In this 1971 memo, sent to her supervisor Fred Malek and to Jeb Magruder, a Nixon political advisor, Franklin reported on the tenor of a meeting she witnessed from the podium.

At the opening session of the Interstate Association of Commissions on the Status of Women, Franklin and a number of other women working within the administration gave speeches. But it was the speech by Betty Friedan—author, as Franklin reminded her readers, of The Feminine Mystique, and founder of the National Organization for Women—that seemed to Franklin to be worthy of special report.

Franklin sketched Friedan’s talking points, noting that the activist spoke in a general way about women being “tired of working to elect men to office – men who don’t represent them.” She also reported Friedan’s specific criticisms of the administration, noting that Friedan attacked their record on the very issue Franklin had been hired to address: “Appointing 38 women to high-level positions…out of how many thousand positions? It’s nothing!”

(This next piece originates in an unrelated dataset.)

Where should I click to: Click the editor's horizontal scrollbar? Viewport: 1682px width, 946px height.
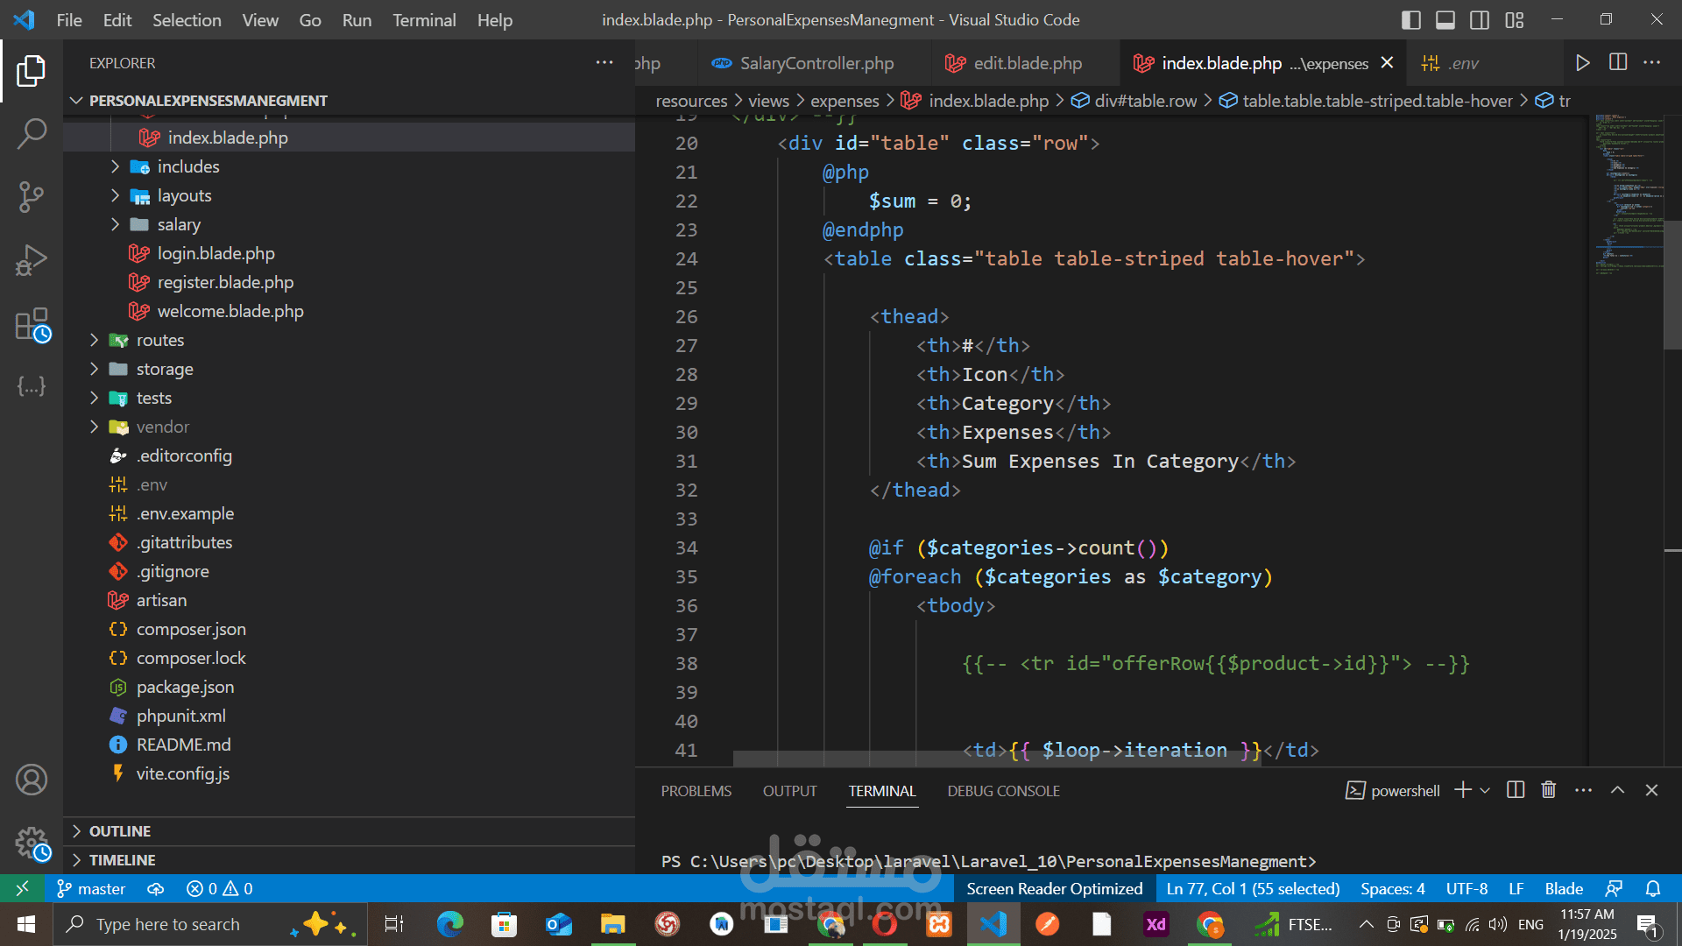996,759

Franklin made sure that her readers knew that the audience—“not radical feminists, but ‘establishment’ women who are deeply concerned and very restless”—applauded and applauded at every turn. “I’m absolutely convinced that the ‘women’s issue’ is gathering momentum,” Franklin concluded. “We should be listening and thinking!!”

Nixon, who had a documented personal antipathy for women’s groups, was nonetheless quite canny about the political capital to be gained from their growing mobilization. Besides appointing Franklin and supporting her efforts to bring women into the administration, he supported the expansion of the Equal Employment Opportunity Commission and directed the Office of Federal Contract Compliance to add sex discrimination to its remit.

In the spring before the 1972 election, Nixon signed Title IX into law. In that election, his share of the female vote was 14 percentage points larger than his rival’s.